Aim of the exercise: Print word for word the first line of the records below and every following line through the one containing "Task: Close the"; print nothing else.

Exercise material:
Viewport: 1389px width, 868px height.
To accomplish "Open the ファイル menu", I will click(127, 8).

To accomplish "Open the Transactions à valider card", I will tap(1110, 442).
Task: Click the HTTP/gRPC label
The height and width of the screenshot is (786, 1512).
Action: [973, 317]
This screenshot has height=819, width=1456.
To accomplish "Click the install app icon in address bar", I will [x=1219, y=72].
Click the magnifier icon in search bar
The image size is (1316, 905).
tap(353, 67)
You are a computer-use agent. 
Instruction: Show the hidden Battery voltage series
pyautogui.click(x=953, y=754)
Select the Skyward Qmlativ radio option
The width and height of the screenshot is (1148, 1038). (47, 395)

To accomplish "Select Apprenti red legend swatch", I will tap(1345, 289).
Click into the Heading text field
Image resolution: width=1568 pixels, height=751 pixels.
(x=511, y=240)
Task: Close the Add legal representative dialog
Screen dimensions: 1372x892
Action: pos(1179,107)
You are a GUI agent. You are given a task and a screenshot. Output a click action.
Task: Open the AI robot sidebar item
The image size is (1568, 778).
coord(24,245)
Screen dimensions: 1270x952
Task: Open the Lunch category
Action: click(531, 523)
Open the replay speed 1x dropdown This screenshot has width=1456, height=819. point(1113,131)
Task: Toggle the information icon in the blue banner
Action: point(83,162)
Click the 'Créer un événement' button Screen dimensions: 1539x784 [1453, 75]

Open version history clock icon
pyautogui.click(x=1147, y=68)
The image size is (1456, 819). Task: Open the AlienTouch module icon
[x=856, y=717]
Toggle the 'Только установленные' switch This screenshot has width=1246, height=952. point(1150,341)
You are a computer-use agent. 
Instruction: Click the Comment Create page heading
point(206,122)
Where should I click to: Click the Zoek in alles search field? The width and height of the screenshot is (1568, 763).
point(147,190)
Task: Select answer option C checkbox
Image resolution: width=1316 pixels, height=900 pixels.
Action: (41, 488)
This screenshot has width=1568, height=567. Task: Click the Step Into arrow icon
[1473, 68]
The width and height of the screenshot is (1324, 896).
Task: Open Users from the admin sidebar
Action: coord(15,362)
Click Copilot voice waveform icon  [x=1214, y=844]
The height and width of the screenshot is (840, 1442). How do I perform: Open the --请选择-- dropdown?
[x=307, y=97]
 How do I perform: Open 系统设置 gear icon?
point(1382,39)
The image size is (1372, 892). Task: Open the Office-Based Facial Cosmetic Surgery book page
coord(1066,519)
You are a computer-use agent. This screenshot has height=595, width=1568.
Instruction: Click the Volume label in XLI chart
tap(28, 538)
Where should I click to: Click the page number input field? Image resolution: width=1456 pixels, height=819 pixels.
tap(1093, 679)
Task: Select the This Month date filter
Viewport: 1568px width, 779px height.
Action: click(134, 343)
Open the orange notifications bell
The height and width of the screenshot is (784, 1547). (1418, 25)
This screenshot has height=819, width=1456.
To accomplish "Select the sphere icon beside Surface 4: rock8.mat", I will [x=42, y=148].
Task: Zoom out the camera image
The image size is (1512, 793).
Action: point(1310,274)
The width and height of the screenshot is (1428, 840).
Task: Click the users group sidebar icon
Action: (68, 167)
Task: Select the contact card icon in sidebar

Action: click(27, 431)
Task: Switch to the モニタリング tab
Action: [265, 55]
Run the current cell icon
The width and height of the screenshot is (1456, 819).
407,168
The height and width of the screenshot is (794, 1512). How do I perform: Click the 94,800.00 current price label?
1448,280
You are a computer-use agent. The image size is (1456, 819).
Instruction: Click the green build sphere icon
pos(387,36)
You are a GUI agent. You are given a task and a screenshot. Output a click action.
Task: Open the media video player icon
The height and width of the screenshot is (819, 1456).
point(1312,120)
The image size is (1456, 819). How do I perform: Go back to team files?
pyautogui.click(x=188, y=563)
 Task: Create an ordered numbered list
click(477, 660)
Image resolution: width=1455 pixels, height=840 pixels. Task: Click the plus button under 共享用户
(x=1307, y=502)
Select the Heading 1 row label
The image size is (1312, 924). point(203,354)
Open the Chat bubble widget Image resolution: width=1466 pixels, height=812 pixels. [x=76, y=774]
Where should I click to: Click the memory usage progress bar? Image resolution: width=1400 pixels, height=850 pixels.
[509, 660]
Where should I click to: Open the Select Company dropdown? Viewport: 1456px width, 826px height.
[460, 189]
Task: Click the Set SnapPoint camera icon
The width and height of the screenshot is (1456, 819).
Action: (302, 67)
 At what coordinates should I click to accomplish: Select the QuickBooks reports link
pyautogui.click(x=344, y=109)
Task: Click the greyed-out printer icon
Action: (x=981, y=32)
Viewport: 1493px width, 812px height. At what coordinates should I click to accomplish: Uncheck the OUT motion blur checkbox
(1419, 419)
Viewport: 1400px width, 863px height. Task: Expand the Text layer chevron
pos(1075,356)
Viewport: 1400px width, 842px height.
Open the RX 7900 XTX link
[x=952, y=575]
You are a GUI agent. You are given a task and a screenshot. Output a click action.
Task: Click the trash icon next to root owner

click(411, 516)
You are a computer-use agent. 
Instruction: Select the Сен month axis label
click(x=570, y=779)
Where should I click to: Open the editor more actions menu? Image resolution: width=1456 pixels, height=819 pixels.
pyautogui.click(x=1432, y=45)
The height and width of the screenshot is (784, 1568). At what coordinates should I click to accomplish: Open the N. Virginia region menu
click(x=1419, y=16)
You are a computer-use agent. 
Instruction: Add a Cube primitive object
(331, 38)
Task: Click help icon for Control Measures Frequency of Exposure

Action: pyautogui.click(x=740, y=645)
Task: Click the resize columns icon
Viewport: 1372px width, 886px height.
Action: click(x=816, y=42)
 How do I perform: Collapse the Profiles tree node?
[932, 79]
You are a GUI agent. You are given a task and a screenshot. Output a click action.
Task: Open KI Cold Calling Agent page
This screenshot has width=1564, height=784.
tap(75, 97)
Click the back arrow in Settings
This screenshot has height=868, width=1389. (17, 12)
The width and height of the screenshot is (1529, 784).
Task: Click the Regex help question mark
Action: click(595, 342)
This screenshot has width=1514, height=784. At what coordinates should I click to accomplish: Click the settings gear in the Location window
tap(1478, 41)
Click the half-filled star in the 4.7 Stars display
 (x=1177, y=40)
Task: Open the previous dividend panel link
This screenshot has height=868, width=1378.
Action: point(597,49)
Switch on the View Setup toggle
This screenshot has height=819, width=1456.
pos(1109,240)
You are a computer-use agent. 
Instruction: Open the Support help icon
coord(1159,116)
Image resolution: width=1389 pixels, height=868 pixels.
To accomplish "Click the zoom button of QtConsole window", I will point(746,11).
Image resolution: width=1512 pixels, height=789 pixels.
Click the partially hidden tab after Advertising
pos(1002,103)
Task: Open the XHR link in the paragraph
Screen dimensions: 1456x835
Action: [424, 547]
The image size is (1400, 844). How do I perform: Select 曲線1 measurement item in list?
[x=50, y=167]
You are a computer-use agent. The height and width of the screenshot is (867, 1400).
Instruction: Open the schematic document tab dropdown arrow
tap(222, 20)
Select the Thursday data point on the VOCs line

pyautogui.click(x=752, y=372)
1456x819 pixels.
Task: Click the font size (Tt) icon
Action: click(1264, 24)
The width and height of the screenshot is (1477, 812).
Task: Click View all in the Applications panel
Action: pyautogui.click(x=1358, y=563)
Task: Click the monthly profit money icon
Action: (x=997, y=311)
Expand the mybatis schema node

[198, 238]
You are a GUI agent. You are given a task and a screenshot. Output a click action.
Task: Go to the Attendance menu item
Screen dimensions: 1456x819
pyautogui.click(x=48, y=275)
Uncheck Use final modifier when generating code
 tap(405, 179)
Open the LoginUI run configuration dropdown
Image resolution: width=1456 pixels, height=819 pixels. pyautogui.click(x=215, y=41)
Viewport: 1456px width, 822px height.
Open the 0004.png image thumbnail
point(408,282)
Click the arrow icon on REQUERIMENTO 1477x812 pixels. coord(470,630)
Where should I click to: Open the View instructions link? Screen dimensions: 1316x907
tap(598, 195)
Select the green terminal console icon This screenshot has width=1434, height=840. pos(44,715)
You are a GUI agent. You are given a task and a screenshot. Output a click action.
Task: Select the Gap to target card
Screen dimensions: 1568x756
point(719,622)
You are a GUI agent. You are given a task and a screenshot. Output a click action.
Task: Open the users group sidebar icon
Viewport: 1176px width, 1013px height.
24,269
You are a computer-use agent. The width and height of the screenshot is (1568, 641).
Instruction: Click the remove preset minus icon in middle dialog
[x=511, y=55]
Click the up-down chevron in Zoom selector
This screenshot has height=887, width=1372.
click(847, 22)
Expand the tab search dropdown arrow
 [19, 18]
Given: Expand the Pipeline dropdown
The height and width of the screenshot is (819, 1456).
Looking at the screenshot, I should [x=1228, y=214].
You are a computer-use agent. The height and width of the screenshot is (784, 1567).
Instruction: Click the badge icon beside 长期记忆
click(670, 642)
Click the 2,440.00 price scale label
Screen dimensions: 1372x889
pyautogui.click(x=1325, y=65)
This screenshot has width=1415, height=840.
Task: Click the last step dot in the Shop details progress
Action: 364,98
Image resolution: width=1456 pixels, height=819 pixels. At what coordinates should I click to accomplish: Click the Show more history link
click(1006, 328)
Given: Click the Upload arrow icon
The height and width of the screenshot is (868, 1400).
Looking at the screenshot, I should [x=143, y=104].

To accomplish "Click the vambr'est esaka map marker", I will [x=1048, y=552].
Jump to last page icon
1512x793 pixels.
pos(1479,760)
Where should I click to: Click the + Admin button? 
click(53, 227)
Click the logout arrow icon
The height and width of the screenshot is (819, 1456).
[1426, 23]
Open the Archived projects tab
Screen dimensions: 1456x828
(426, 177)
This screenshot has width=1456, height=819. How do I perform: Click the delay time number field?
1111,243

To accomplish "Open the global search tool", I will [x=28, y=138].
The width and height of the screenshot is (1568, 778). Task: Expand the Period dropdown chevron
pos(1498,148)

Response area:
Viewport: 1389px width, 868px height.
To accomplish "Open the ファイル menu", I will click(127, 8).

To accomplish "Open the Transactions à valider card", I will tap(1110, 442).
Task: Click the HTTP/gRPC label
The height and width of the screenshot is (786, 1512).
Action: [973, 317]
This screenshot has height=819, width=1456.
To accomplish "Click the install app icon in address bar", I will [x=1219, y=72].
Click the magnifier icon in search bar
The image size is (1316, 905).
tap(353, 67)
You are a computer-use agent. 
Instruction: Show the hidden Battery voltage series
pyautogui.click(x=953, y=754)
Select the Skyward Qmlativ radio option
The width and height of the screenshot is (1148, 1038). (47, 395)

To accomplish "Select Apprenti red legend swatch", I will tap(1345, 289).
Click into the Heading text field
Image resolution: width=1568 pixels, height=751 pixels.
(x=511, y=240)
Task: Close the Add legal representative dialog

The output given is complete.